** EXERCISE **
Reproduce verbatim every line of the records from the line containing "What do you see at coordinates (1442, 607)" down through the line containing "Looking at the", including both of those lines.

>>

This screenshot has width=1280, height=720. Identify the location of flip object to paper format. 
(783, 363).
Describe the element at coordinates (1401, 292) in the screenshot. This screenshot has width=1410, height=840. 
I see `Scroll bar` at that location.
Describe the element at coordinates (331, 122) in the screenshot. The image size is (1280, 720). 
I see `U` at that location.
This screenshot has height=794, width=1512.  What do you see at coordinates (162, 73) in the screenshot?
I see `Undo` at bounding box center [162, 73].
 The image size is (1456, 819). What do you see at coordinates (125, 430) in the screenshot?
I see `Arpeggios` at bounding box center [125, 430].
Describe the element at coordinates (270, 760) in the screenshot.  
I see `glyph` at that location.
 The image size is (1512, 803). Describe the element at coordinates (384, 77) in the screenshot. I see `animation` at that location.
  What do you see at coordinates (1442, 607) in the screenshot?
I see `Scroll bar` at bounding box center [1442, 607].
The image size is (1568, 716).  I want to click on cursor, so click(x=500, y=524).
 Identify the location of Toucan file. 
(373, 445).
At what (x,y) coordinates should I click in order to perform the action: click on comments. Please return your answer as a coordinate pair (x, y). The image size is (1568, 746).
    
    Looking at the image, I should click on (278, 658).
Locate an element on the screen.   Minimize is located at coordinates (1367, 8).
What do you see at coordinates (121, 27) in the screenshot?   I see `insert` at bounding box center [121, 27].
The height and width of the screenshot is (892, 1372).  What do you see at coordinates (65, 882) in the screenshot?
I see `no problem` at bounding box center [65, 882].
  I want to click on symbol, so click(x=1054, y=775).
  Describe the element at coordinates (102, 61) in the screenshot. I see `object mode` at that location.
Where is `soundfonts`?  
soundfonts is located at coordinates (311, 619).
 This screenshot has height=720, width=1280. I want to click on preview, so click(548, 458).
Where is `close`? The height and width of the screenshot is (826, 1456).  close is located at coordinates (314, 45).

<<

** IN RESPONSE **
  What do you see at coordinates (1442, 607) in the screenshot?
I see `Scroll bar` at bounding box center [1442, 607].
The image size is (1568, 716).  I want to click on cursor, so click(x=500, y=524).
 Identify the location of Toucan file. 
(373, 445).
At what (x,y) coordinates should I click in order to perform the action: click on comments. Please return your answer as a coordinate pair (x, y). The image size is (1568, 746).
    
    Looking at the image, I should click on (278, 658).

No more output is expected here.